There are 30 glyphs from the ?-mark to the end of line b1 if we assume there was just 1 glyph at that place. Dividing by 2 we get 15 and counting from the questionmark 15 glyphs ahead we reach up to and including Hb1-214:

Hb1-211 Hb1-212 Hb1-213 Hb1-214
Hb1-215 Hb1-216 Hb1-217 Hb1-218
-
Bb6-14 Bb6-15 Bb6-16

Due to the parallel glyphs in B I guess there was just 1 glyph at the question mark. 15 glyphs from the question mark up to and including Hb1-214, then followed by another 15 to the end of the line. 51 = 14 + 7 + 15 + 15.

Furthermore, Hb1-214 is loking backwards. Furthermore, otherwise we would reach 315 (an odd and evil number) before the cosmic 6 + 20 at the center of side b.

Reflecting further: Bb6-13 (kua motu te pito o te fenua) corresponds to Qb4-7, which is no. 21 counting from Qb3-105 (corresponding to Hb1-1):

Bb6-13 Pb3-21 Qb4-7

In Pb3-21 and Qb4-7 I imagine we can see henua with breast and nipples, perhaps meaning the pregnant 3 wives of the sun (120 days each).

Beyond 20, a fundamental unit, arrives te pito, that is natural.
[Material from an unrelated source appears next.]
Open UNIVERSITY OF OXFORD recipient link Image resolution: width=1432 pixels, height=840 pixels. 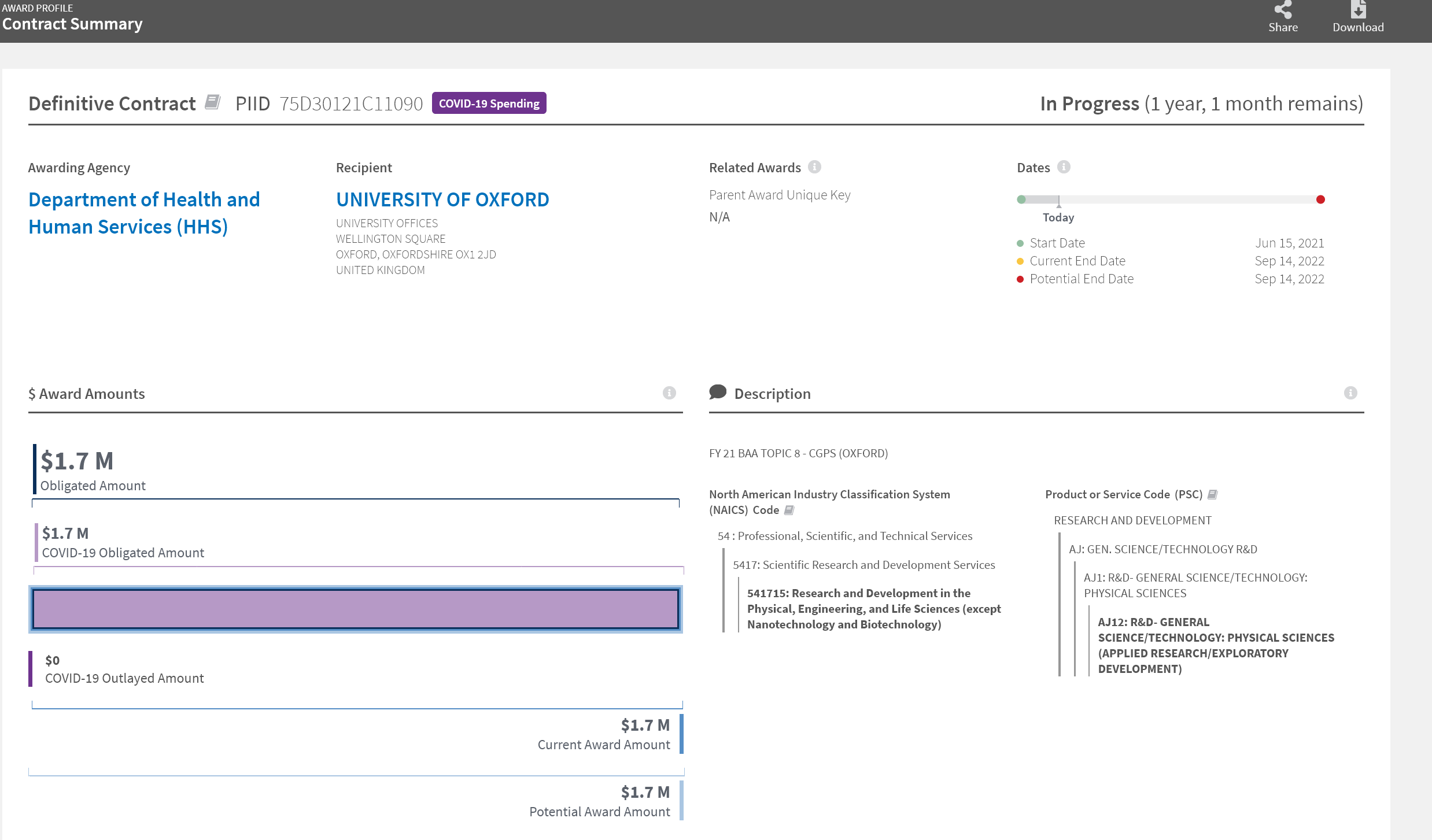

If we then add 28 more glyphs, we reach 7 (as in Qb4-7) + 28 = 35 (i.e. half of 70 which we have discovered measures the 'moon month', i.e. 420/12):

Qb4-35 Qb4-36 Qb4-37 Qb4-38 Qb4-39

Beyond this exclusive piece of text (only present in Q) we have in H (the Q text is destroyed here):

Hb1-227 Hb1-228 Hb1-229 Hb2-1
Hb2-2 Hb2-3 Hb2-4 Hb2-5

The inserted part in Q (before Hb1-227) should tell us that a new phase begins with Hb1-227. Therefore, the number pattern in line Hb1 should be:

51 = 14 + 7 + 15 + 12 + 3 = 20 + te pito + 30 = 20 + 28 + 3.

I think we now can change from 51? to 51 (?) in our table of how many glyphs there are on side b in H. To be more exact we should put an asterisk in front to indicate a reconstructed number: *51(?).